|Rating: PG 13
Disclaimer: The characters of Tour of Duty do not belong to me. I just love playing in their sandbox.
**As always, I want to thank Doc, Mel and Snowy who make it possible for me to do this. Your encouragement and honesty make all the difference.**
This one is for Snowy- the High Priestess of the Cult of Zeke. Thanks for being patient. We all knew he'd talk to me one day.
"What do you owe this man?"
Zeke stood alone in the moonlit meadow. The wind whispered around him, softly calling to him, speaking his name.
The tall grass rippled and swayed, silvered in the moonlight.
The sky was a black tapestry above him without a single star. There was only the moon as it hung heavy and large over the distant horizon.

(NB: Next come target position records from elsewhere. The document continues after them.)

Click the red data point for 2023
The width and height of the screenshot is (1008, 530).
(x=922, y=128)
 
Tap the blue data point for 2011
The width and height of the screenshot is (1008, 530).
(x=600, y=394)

Zeke looked around, confused. Something moved at the edges of his vision, but whenever he turned, he could see only the endless meadow and the rippling grass.
"What do you owe this man?"
Again, something or someone moved around behind him. He whirled, anger and confusion building. And met with Horn's green eyes.
Zeke froze, staring. Roger only looked at him. Zeke tried to find his voice, to speak Roger's name, but the words stuck in his throat. He reached out his hand, desperate to touch him, and realized he was holding a knife.
It was covered in blood.
"What do you owe this man?"
It was there again, the movement slipping at the edge of his vision and Zeke twisted around. Decker stood behind him, clearly drunk. Blood was splattered all over his uniform. When Zeke looked into his eyes- there was nothing there.
The blood dripped between his fingers that still held the blade. Zeke turned back; his voice still caught in his throat. Only Roger wasn’t there. The L-T was instead.
Goldman, holding an M-16 in both hands, raised his head slowly and met Anderson's bewildered gaze with midnight eyes.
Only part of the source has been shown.